TASK OBJECTIVE: Omit the pictures and output exactly the lines from the start of the entries through the line containing "600x405 pixels.".

DATA EXCERPTS:
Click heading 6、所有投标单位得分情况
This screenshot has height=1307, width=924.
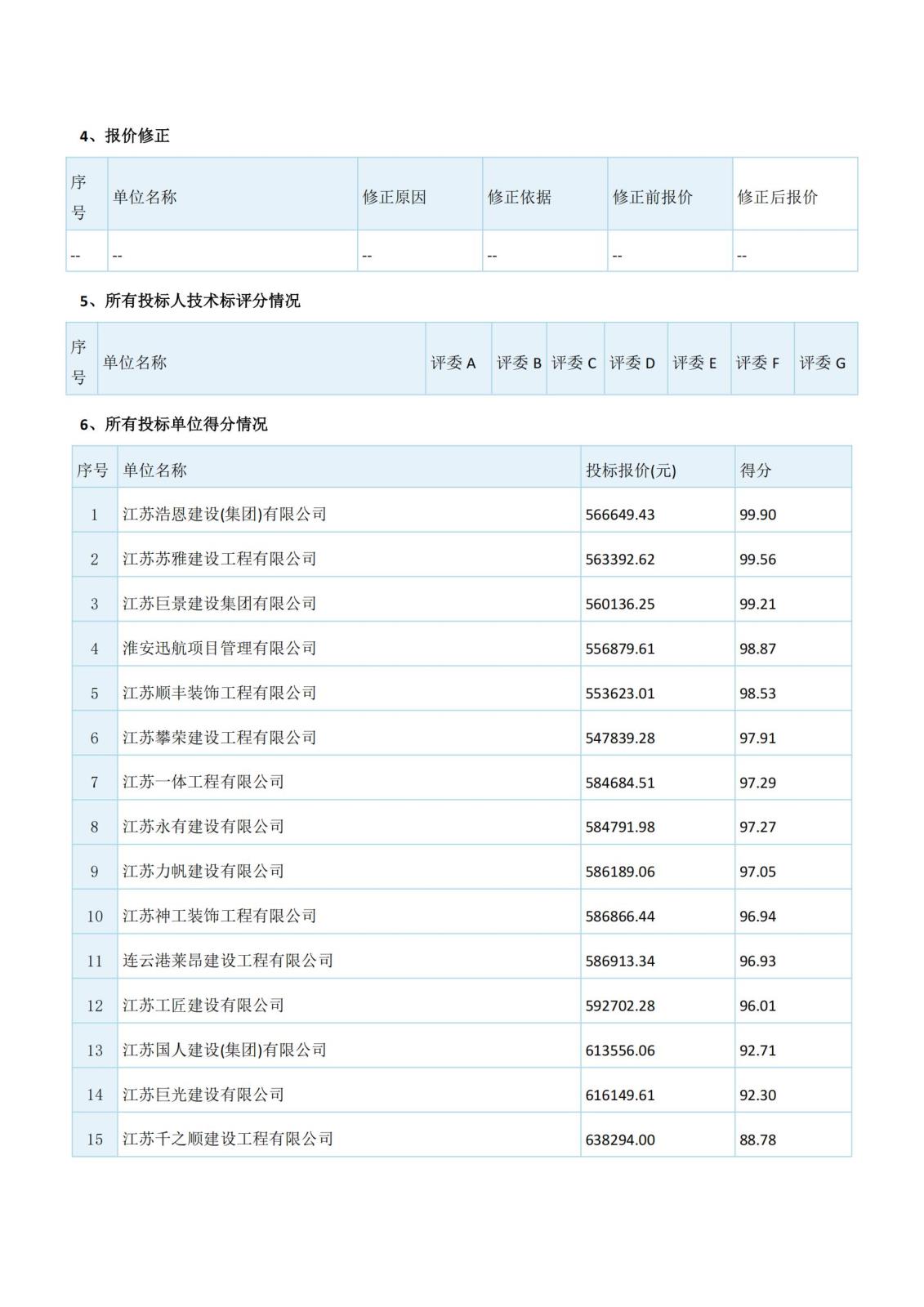(x=173, y=425)
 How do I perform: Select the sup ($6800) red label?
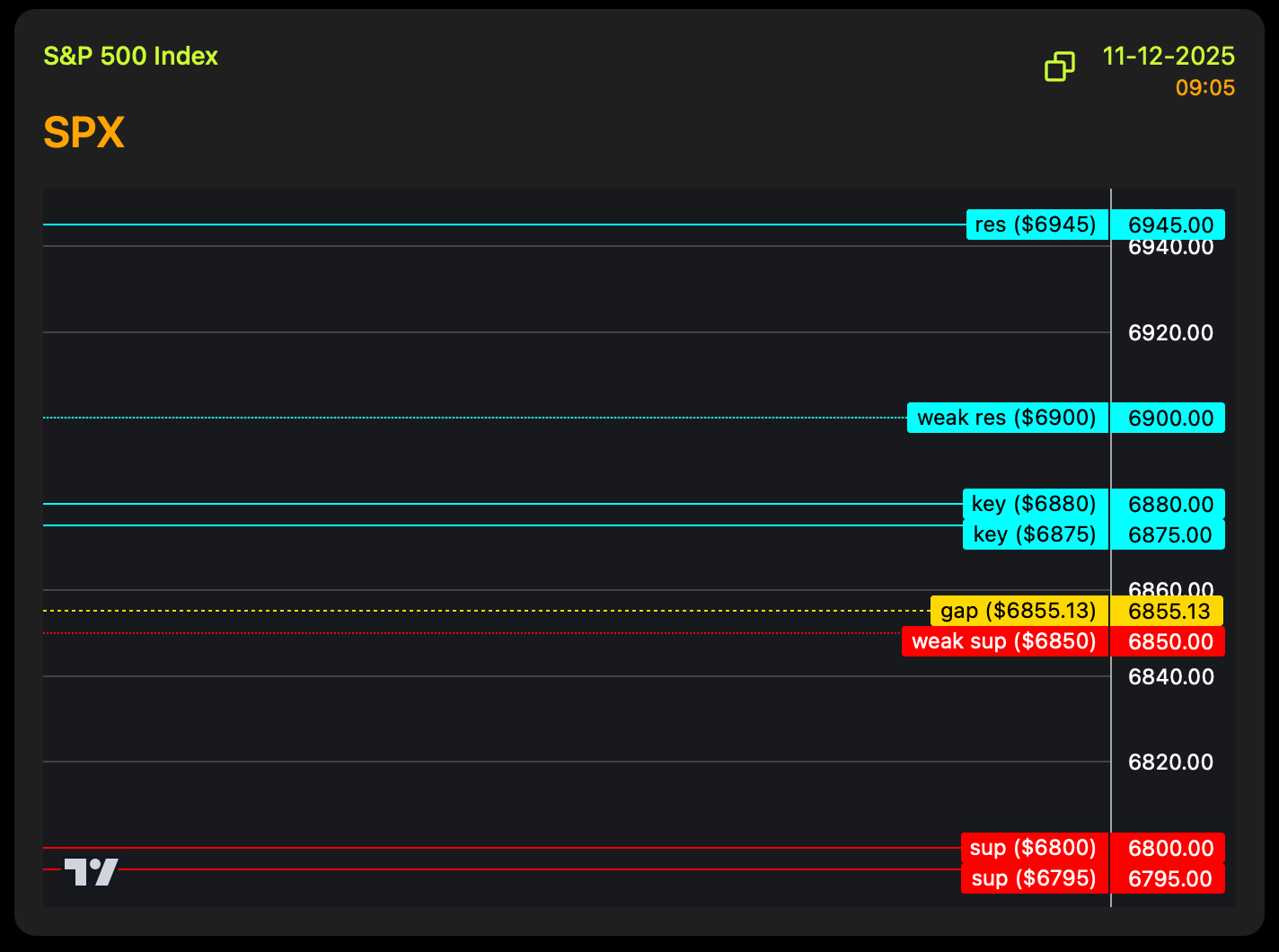point(1034,848)
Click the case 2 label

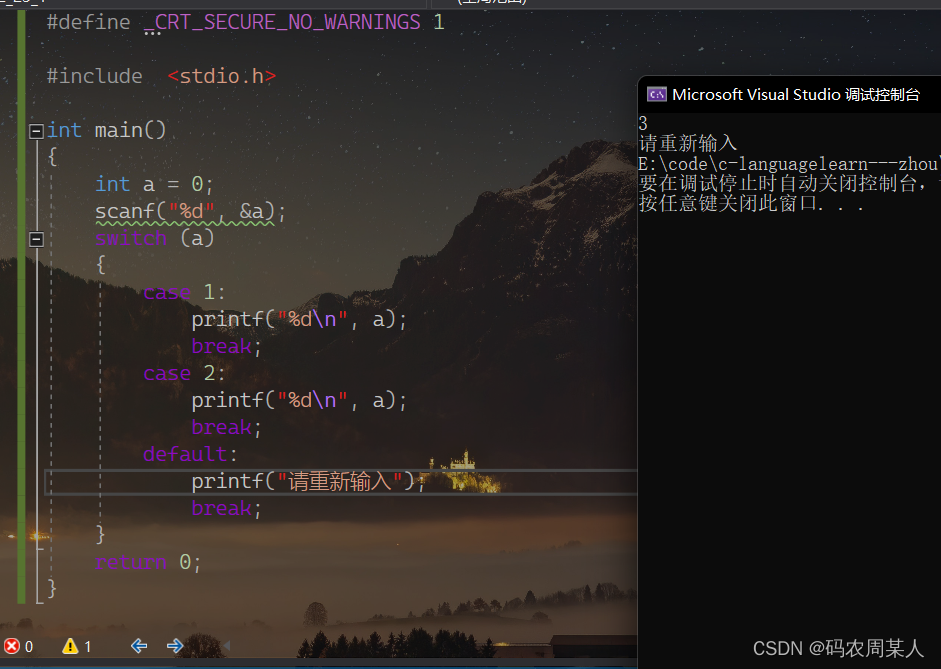coord(184,373)
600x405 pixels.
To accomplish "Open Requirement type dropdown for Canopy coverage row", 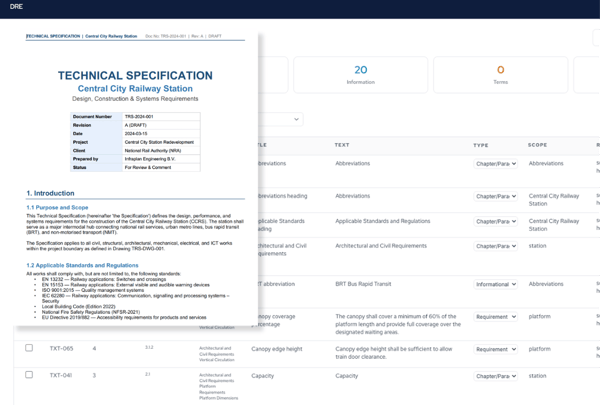I will pyautogui.click(x=495, y=316).
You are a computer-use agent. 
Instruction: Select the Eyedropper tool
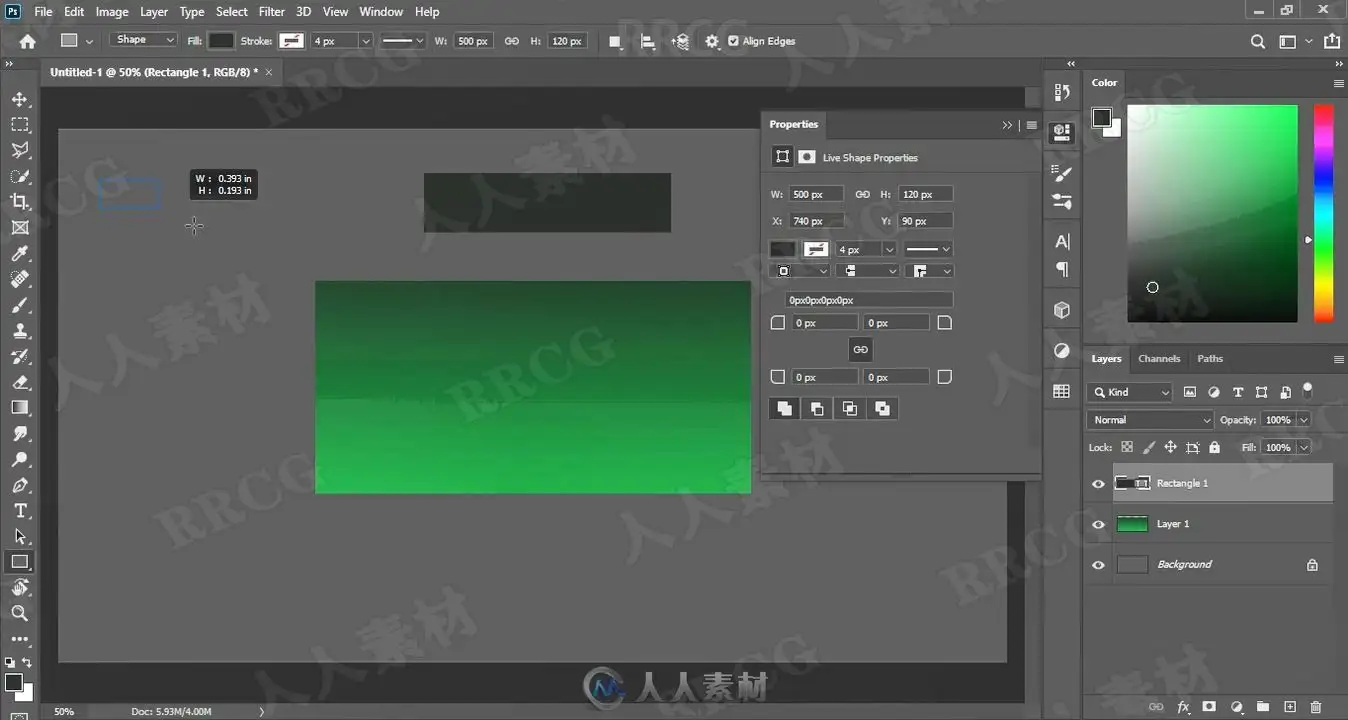[x=19, y=254]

RESPONSE AREA:
Click heading 6、所有投标单位得分情况
This screenshot has height=1307, width=924.
(x=173, y=425)
 How do I perform: Select the sup ($6800) red label?
point(1034,848)
Click the case 2 label

coord(184,373)
600x405 pixels.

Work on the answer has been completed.